» TEXT
--- START ---

For those on boundary roads - definitely not, for reasons above. Even within LTN areas support for LTN within the LTN areas is far from unanimous.
As for schools, three of these – Camp Hill, Colmore, Queensbridge - are next to some of the worst affected roads. Children are walking to school along those congested, polluted roads. And emissions caused by standing traffic on the Howard Road/ Vicarage Road junction are pumped straight into the playground of Colmore Primary School.
Better for cycling?
Again, not so. The cyclists living within an LTN area very quickly reach an LTN boundary, at which point they are exposed to the traffic mayhem described above. In addition cyclists are now unacceptably being exposed to the hostility of a minority of car drivers who are aware of the pro-LTN leanings of some of the more zealous pro-cycle lobby and take this out on all cyclists.
And it’s worth asking - one year on from the installation of the ‘Active Travel’ measures - are we witnessing a dramatic modal shift from cars to cycles?
The answer seems to be “No”. One would expect that, if this modal shift to have an impact, the strongest effect would be during the morning rush-hour. However a recent cycle count on the Bristol Road showcase cycle lane between 8.15 and 9.15 on a warm, sunny September weekday morning totalled 47 bikes. In an entire hour!

--- END ---

» DATASET CONTENT
--- START ---

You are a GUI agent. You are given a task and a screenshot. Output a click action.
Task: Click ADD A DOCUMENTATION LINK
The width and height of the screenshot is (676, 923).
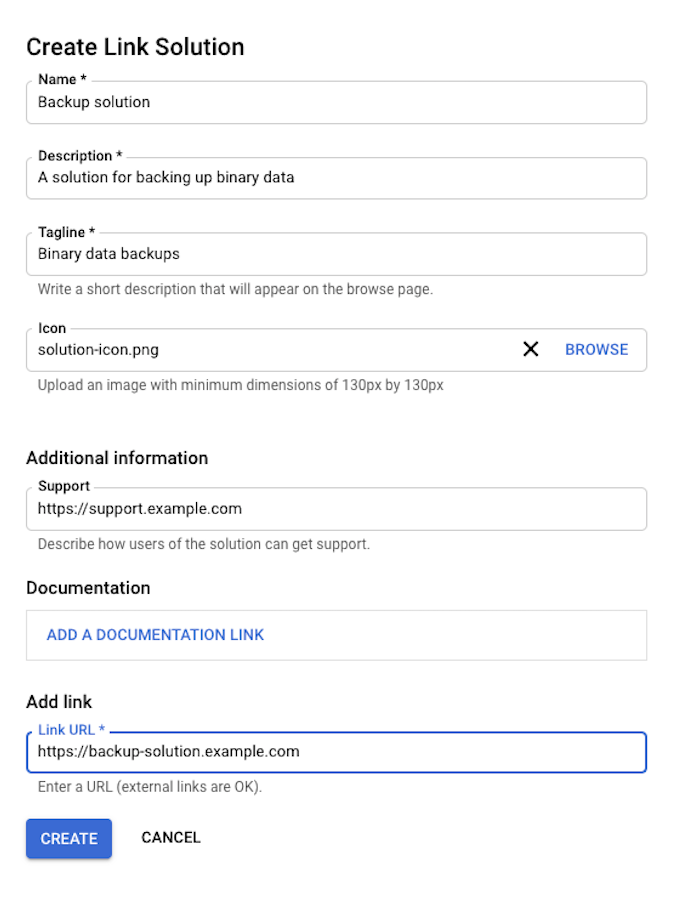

--- END ---

» WORK TO BE COMPLETED
Rewrite the passage on LTNs and cycling starting at "Better for cycling?" and ending at "on all cyclists.", replacing "cyclists" with "riders" throughout.

» OUTPUT OF THE TASK
Better for cycling?
Again, not so. The riders living within an LTN area very quickly reach an LTN boundary, at which point they are exposed to the traffic mayhem described above. In addition riders are now unacceptably being exposed to the hostility of a minority of car drivers who are aware of the pro-LTN leanings of some of the more zealous pro-cycle lobby and take this out on all riders.